Meski demikian, adopsi EV di Indonesia lebih lambat dibandingkan di pasar global. Oleh karena itu, para pemimpin industri dan pembuat kebijakan sedang mempersiapkan masa depan di mana kendaraan ramah lingkungan dapat memainkan peran utama di pasar.
Hasil survei tersebut menyatakan bahwa pasar EV di Indonesia sedang bertumbuh, namun relatif lebih lambat dibandingkan dengan negara lain. Hal itu disinyalir karena adanya keraguan konsumen terutama terkait ketersediaan infrastruktur.
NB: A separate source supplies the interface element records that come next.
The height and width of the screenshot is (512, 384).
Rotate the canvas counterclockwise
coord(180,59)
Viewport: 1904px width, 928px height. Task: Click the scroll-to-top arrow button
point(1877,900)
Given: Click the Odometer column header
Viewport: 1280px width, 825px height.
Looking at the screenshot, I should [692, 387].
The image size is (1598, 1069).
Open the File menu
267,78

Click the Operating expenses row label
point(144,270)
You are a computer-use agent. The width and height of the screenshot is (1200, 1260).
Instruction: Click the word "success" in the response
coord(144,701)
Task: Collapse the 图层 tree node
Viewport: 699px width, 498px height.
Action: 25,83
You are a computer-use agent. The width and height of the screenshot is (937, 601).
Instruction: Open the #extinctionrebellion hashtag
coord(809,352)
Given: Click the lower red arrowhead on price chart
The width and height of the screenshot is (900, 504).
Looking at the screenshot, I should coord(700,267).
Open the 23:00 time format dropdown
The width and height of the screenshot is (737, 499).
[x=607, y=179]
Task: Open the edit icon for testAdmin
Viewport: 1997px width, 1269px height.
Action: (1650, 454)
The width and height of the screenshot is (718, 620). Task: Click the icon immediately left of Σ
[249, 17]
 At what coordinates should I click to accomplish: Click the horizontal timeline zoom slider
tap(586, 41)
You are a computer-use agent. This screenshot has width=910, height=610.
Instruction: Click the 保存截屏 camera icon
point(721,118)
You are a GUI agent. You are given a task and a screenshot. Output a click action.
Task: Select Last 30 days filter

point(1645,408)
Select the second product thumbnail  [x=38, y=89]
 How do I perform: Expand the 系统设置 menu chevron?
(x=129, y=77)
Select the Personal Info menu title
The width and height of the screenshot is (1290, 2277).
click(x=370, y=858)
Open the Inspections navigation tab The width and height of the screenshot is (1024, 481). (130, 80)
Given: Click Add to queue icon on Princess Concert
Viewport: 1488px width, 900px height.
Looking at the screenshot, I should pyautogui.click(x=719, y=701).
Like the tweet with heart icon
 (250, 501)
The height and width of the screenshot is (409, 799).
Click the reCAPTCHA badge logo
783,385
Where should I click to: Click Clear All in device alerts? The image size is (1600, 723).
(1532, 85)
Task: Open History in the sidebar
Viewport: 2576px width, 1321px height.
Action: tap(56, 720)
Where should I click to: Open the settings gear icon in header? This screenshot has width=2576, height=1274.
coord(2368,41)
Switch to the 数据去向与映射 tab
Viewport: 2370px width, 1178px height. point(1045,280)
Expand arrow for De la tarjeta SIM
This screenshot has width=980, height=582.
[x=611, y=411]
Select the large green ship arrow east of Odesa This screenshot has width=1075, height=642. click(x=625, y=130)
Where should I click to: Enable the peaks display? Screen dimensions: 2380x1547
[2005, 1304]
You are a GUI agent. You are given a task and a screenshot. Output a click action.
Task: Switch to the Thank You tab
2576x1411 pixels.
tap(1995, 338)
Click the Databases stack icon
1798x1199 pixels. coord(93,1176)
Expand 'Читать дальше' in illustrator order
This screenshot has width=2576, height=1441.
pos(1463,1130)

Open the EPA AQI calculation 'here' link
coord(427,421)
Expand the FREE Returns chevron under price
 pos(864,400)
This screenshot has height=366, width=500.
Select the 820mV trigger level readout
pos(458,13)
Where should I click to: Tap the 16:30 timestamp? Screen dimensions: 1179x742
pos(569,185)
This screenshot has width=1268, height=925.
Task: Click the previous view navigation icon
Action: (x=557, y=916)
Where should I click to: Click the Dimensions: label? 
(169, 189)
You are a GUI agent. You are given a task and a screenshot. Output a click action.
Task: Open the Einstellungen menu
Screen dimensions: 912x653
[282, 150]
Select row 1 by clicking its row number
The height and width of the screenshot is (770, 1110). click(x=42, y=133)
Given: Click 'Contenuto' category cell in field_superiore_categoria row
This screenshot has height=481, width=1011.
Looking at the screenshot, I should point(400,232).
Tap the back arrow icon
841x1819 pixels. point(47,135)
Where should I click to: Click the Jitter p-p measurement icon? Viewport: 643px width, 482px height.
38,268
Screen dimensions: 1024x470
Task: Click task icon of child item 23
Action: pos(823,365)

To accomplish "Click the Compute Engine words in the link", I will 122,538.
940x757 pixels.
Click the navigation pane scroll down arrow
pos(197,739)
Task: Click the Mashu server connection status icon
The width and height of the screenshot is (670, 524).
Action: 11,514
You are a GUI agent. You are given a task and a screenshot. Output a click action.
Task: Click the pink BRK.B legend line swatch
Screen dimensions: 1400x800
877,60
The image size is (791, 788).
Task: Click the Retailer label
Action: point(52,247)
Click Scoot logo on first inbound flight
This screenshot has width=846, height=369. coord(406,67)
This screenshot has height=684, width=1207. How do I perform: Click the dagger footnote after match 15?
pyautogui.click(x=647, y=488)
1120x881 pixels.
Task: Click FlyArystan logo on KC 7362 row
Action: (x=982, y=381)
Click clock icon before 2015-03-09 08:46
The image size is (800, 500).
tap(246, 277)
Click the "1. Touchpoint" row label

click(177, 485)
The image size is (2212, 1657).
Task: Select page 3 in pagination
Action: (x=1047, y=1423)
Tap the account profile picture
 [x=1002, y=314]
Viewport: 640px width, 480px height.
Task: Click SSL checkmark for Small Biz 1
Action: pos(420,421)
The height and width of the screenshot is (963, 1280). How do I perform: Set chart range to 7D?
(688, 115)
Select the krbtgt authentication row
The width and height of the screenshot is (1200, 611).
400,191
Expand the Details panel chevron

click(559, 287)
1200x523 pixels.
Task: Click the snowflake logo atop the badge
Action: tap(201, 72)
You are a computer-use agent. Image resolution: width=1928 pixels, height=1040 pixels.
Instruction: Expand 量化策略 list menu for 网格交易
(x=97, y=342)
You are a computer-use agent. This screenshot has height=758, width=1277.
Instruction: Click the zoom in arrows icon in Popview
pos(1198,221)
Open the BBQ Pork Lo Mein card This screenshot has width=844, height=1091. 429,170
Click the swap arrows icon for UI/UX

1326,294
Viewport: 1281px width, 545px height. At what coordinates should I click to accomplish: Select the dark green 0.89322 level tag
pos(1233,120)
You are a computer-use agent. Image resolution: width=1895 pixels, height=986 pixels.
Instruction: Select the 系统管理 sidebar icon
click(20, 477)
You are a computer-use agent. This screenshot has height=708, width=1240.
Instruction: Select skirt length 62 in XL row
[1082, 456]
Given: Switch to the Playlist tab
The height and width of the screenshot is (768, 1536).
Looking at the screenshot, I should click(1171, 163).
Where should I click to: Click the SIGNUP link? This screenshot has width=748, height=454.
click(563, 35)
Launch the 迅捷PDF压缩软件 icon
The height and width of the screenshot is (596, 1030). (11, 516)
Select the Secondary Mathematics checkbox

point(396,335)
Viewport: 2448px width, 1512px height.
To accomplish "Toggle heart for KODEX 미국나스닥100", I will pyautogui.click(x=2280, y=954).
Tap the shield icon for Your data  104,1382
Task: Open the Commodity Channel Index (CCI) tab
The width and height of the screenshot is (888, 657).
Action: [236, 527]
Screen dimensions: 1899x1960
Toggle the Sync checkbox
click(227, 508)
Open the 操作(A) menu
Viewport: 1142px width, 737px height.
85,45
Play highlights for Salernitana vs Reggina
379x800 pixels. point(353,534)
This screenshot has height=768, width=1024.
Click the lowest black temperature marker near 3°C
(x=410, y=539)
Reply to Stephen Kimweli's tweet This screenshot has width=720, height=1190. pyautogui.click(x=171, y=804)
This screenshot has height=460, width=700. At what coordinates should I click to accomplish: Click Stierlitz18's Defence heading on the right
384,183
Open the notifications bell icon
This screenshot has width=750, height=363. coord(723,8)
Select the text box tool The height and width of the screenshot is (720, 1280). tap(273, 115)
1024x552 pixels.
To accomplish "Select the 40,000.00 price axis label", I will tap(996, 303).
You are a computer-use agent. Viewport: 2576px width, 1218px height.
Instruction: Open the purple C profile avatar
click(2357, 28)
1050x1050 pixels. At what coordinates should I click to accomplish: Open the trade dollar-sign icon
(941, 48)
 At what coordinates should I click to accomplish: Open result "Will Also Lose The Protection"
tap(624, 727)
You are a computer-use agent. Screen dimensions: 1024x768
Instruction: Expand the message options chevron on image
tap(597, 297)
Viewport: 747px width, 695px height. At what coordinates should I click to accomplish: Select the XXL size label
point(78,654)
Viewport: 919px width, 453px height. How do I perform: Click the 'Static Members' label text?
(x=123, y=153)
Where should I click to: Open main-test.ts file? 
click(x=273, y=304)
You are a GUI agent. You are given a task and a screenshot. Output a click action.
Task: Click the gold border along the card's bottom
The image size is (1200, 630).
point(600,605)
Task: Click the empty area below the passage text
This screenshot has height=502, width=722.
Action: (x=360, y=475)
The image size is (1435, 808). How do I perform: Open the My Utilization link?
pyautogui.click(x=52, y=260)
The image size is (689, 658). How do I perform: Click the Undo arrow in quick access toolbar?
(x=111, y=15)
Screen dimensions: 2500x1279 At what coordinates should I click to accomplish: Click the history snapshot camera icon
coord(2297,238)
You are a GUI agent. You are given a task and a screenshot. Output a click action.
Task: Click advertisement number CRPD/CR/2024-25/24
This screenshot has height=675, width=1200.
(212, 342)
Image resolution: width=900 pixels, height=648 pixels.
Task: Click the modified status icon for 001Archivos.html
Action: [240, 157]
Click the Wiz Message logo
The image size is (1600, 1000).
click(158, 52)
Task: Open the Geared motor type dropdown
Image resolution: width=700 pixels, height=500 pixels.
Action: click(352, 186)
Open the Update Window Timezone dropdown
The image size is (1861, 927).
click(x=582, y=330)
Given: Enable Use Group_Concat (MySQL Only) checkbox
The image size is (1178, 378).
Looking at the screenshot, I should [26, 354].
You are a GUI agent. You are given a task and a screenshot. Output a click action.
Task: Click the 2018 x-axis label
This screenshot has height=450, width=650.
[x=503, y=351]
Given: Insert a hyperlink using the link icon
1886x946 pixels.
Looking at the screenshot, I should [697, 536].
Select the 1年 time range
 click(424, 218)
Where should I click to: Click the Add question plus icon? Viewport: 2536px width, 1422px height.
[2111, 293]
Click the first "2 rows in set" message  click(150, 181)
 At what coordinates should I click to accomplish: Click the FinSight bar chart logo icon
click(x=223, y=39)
Responden merasa khawatir terhadap ketersediaan stasiun pengisian untuk kendaraan listrik, baik untuk mobil (63%) maupun sepeda motor (52%).
Kekhawatiran responden lainnya adalah ketersediaan stasiun pengisian daya kendaraan listrik di daerah terpencil, di mana untuk mobil mencapai 54% responden sedangkan sepeda motor 47%. Hal ini menunjukkan perlunya infrastruktur pengisian daya yang merata untuk memenuhi kekhawatiran konsumen.
Hendra mengatakan, walaupun daya tarik EV semakin besar, kekhawatiran konsumen dapat memengaruhi tingkat adopsi EV secara signifikan. Hal ini termasuk biaya pemeliharaan yang mungkin menjadi mahal dalam jangka panjang.
Hasil survei tersebut juga menunjukkan sebanyak 87% responden paling khawatir terhadap biaya penggantian baterai, lalu sebesar 83% mengkhawatirkan harga suku cadang. Sebanyak 66% responden khawatir terhadap pengeluaran tak terduga dan 59% mengkhawatirkan biaya perawatan rutin.
“Pemahaman yang lebih mendalam mengenai kekhawatiran ini sangat penting bagi produsen, pembuat kebijakan, dan pemangku kepentingan lainnya, agar dapat memenuhi tuntutan dan kebutuhan konsumen di Indonesia secara efektif,” kata Hendra.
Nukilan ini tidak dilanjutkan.